Re: [RFC PATCH] mm: Avoiding split large folios if swap has no space

From: David Hildenbrand (Arm)

Date: Mon Jun 22 2026 - 04:58:40 EST


On 6/20/26 10:10, Barry Song (Xiaomi) wrote:
> On Fri, Jun 19, 2026 at 10:04 PM David Hildenbrand (Arm) <david@xxxxxxxxxx> wrote:
> [...]
>>> /*
>>> * The page can not be swapped.
>>> *
>>> @@ -1280,6 +1289,8 @@ static unsigned int shrink_folio_list(struct list_head *folio_list,
>>>
>>> if (!folio_test_large(folio))
>>> goto activate_locked_split;
>>> + if (!__can_reclaim_anon_pages(memcg, sc))
>>> + goto activate_locked_split;
>>
>> Why are we even trying to allocate swap space if we cannot reclaim such pages?
>> Makes we wonder whether we would want to have that check earlier, before the
>> folio_alloc_swap().
>>
>> Any downsides?
>
> I don't think there are any obvious downsides there. One issue is that
> the memcg may not be passed from reclaim_pages(), so memcg would
> always be NULL. However, the folio could still belong to a memcg
> whose swap quota has been exhausted. In that case, my
> __can_reclaim_anon_pages() will fail when checking whether we can
> swap out. But switching to folio_memcg() also seems awkward.
>
> So I feel Kairui’s suggestion [1] might be the best approach. In
> folio_alloc_swap(), we return -EAGAIN to tell vmscan.c that
> we can split the folio and retry the swap-out.
> only when there are sufficient swap slots and sufficient memcg swap
> quota do we return -EAGAIN, allowing vmscan to perform a split.
>
> diff --git a/mm/swapfile.c b/mm/swapfile.c
> index 78b49b0658ad..62e2c506ccae 100644
> --- a/mm/swapfile.c
> +++ b/mm/swapfile.c
> @@ -1755,6 +1755,9 @@ int folio_alloc_swap(struct folio *folio)
> VM_WARN_ON_ONCE(1);
> return -EINVAL;
> }
> +
> + if (get_nr_swap_pages() < (1 << order))
> + return -ENOMEM;

I guess we could be clearer with the return value:

-> !get_nr_swap_pages() -> -ENOSPC / -ENOMEM

(no space at all)

-> get_nr_swap_pages() < (1 << order) -> -E2BIG

(there is some space, but not for the full thing)

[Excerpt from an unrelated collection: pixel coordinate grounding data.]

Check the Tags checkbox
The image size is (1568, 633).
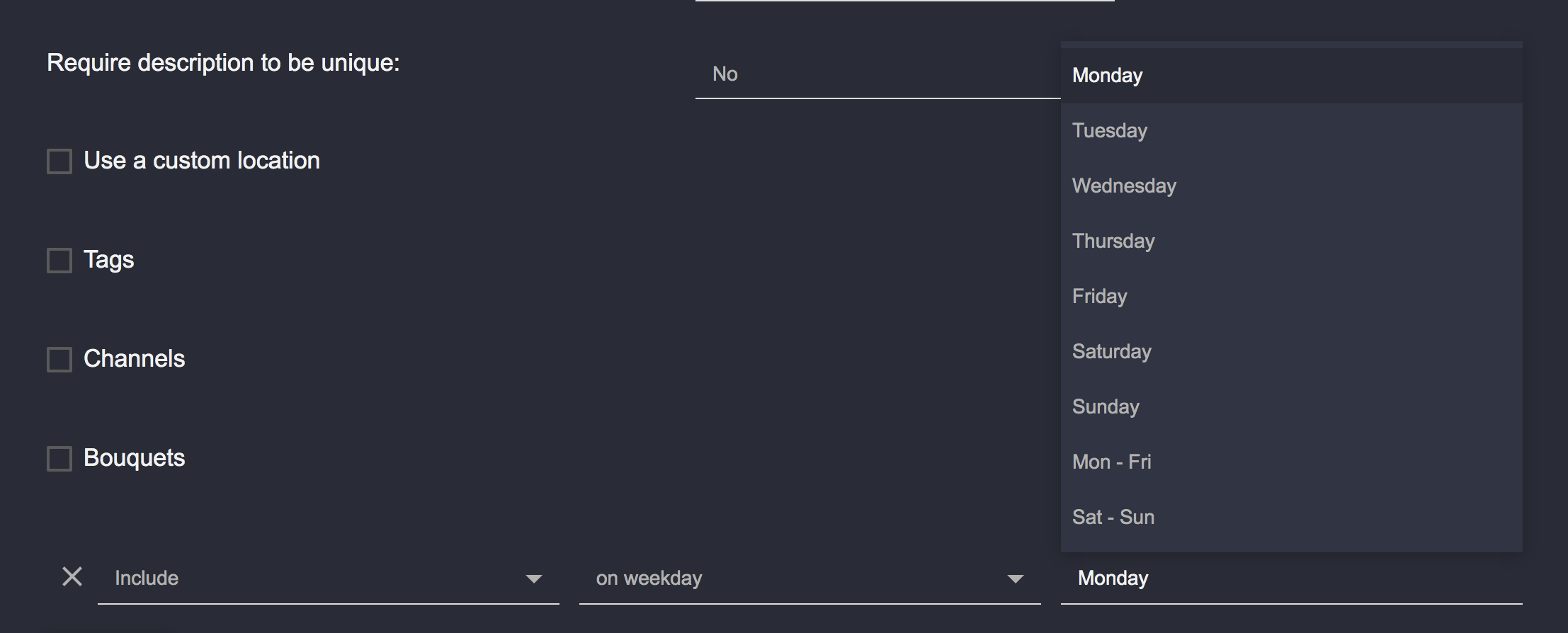pyautogui.click(x=59, y=261)
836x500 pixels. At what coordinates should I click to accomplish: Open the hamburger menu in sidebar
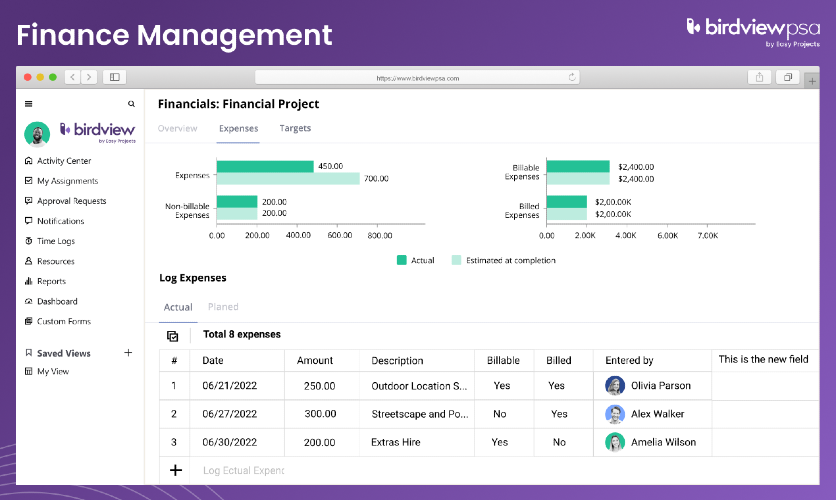click(29, 104)
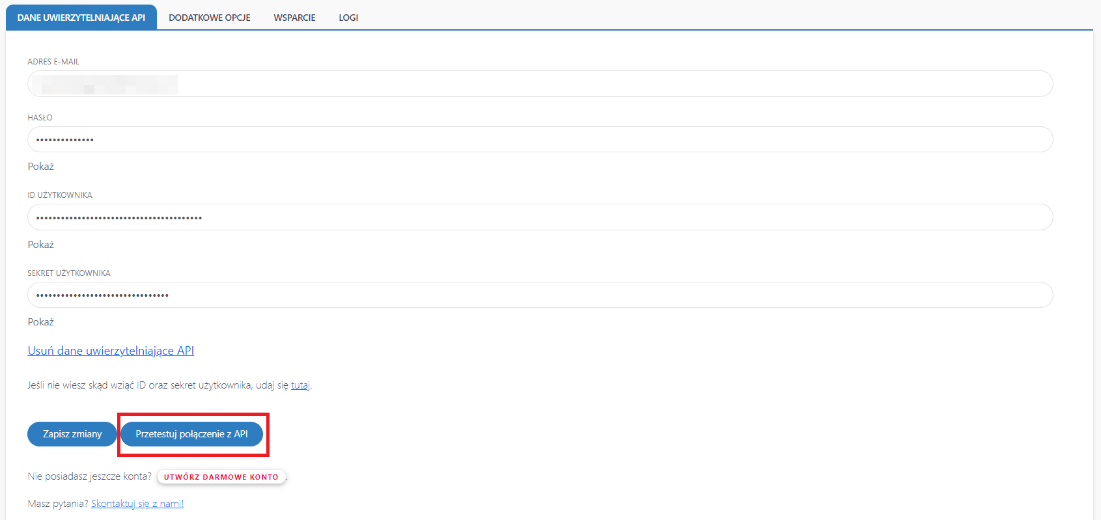1101x520 pixels.
Task: Click the Utwórz darmowe konto button
Action: (x=221, y=477)
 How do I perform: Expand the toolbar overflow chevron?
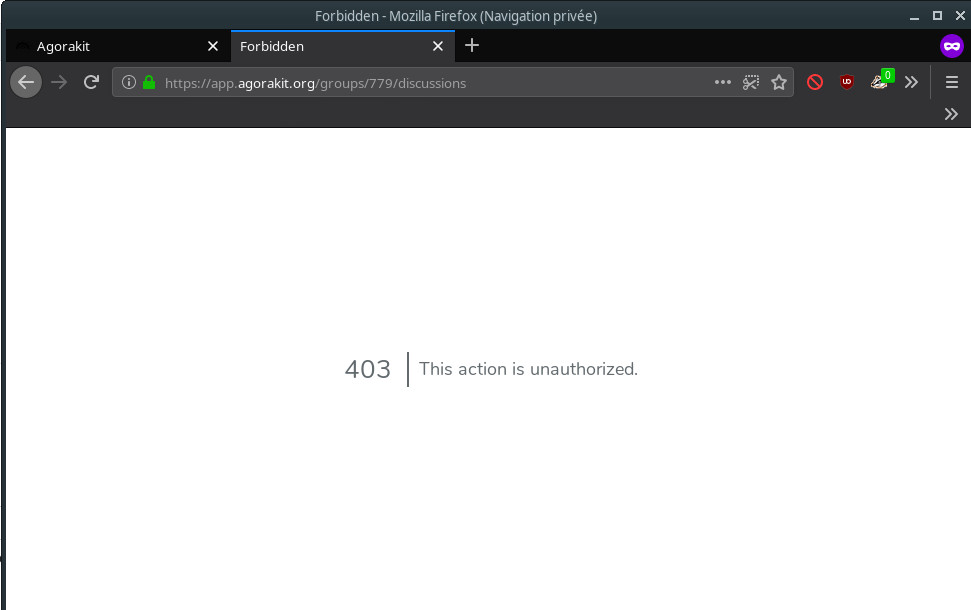pyautogui.click(x=911, y=83)
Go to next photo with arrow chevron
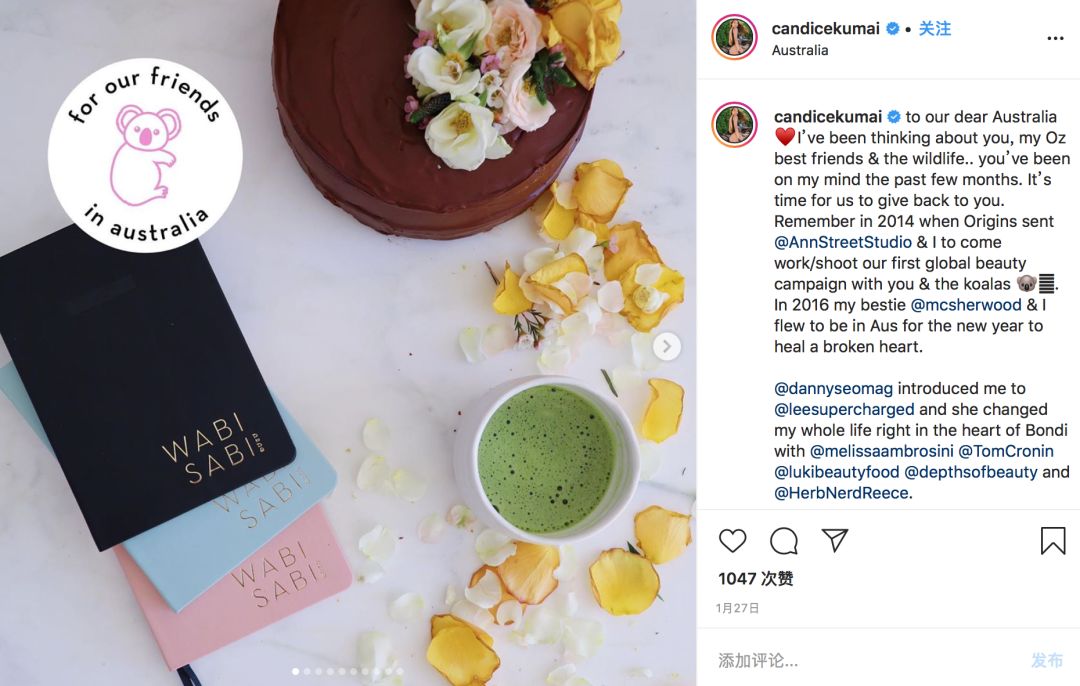The image size is (1080, 686). [666, 346]
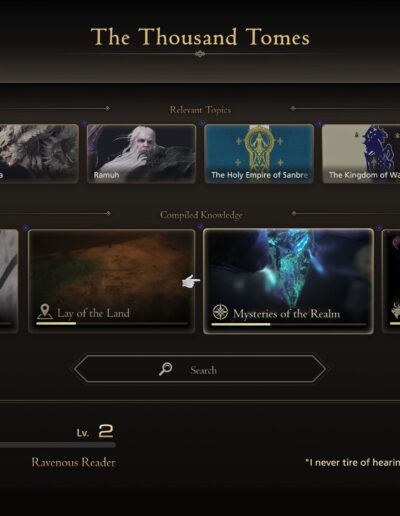Click the white pointing hand cursor icon
This screenshot has height=516, width=400.
191,282
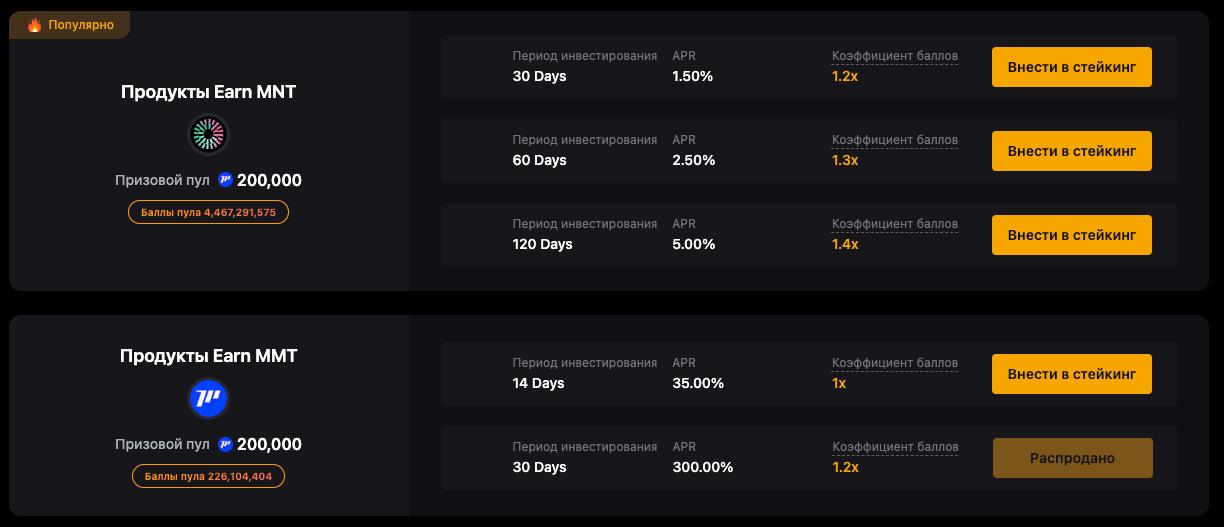Click the MMT token logo icon
This screenshot has height=527, width=1224.
point(208,399)
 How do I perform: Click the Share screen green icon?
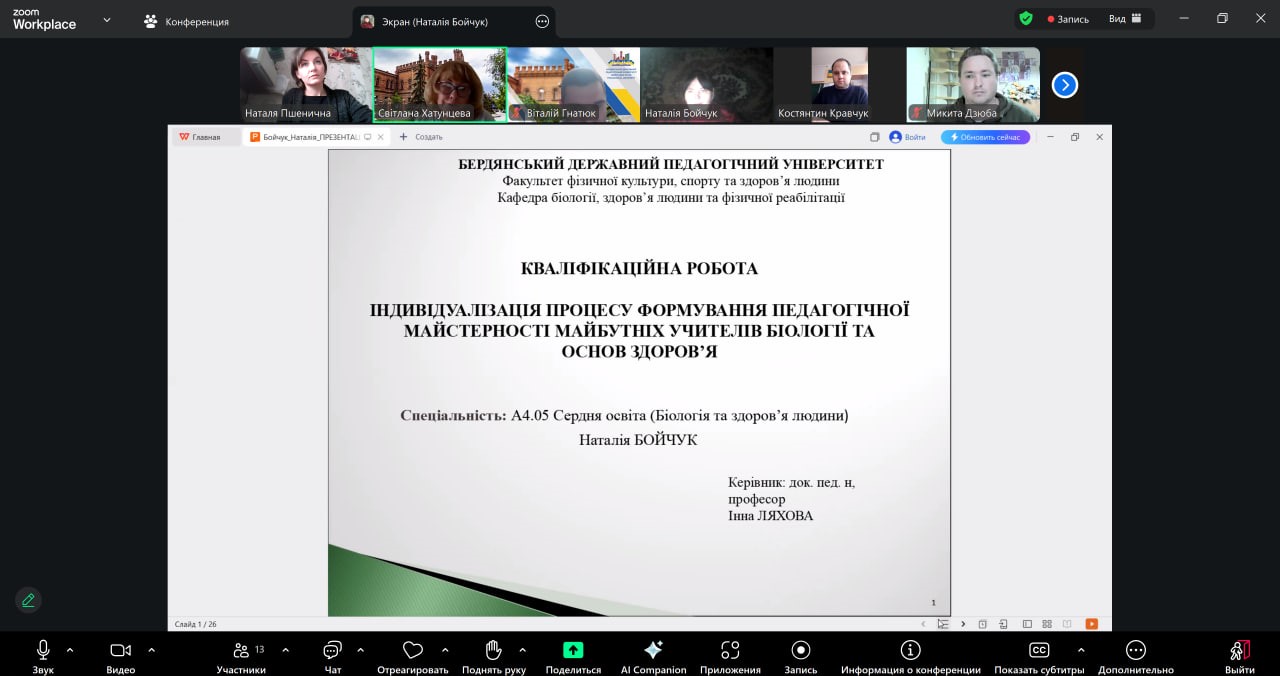pos(573,651)
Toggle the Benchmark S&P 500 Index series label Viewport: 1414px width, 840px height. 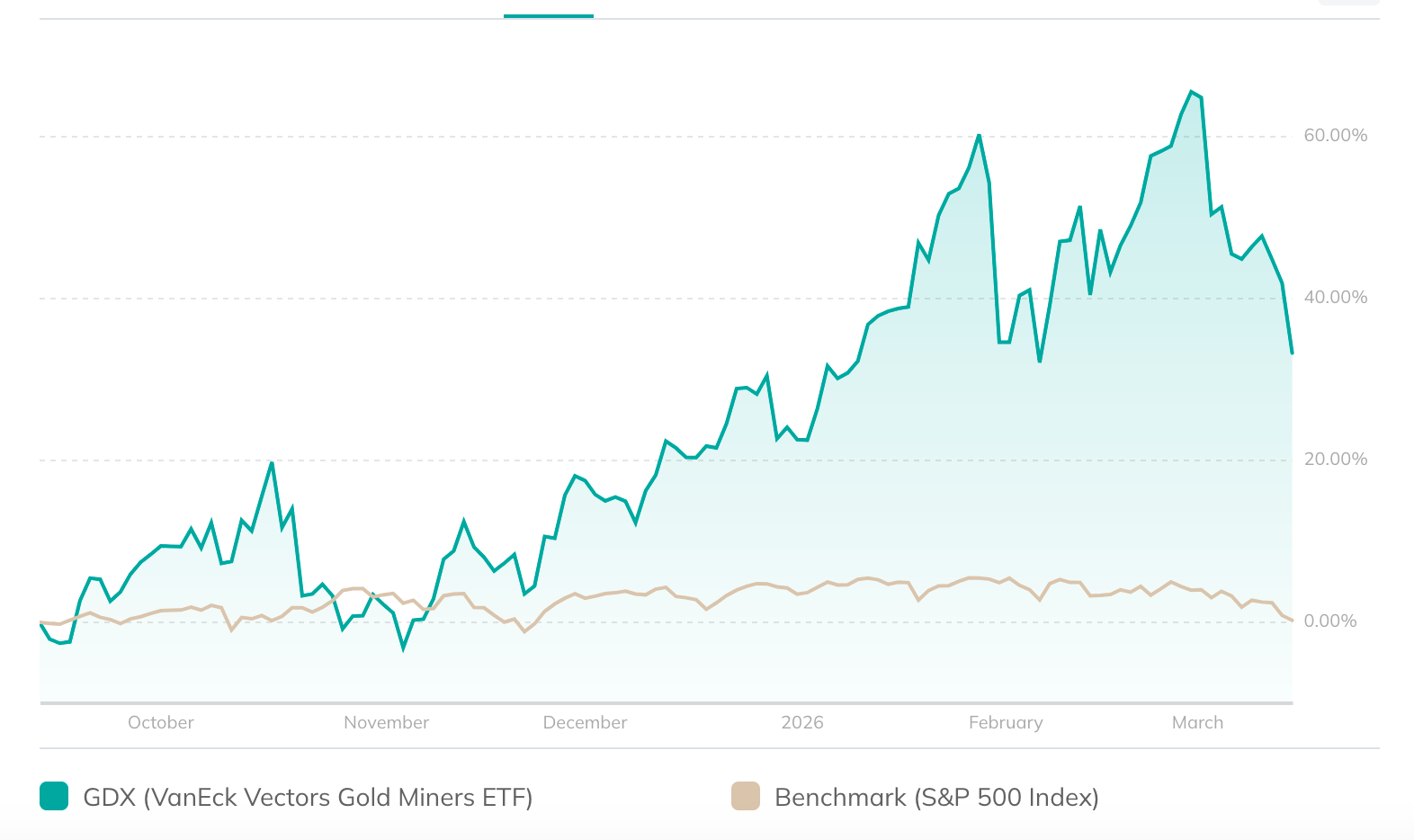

But now I wonder whether we would also want to check "is there any free swap
space", not just "is there any swap".


Essentially, try returning -E2BIG if there is the chance to swap out after
split, and -ENOSPC / -ENOMEM if a split wouldn't help.

> }
>
> again:
> @@ -1769,11 +1772,13 @@ int folio_alloc_swap(struct folio *folio)
> }
>
> /* Need to call this even if allocation failed, for MEMCG_SWAP_FAIL. */
> - if (unlikely(mem_cgroup_try_charge_swap(folio)))
> + if (unlikely(mem_cgroup_try_charge_swap(folio))) {
> swap_cache_del_folio(folio);
> + return -ENOMEM;

Here we wouldn't have the information whether we could charge after a split.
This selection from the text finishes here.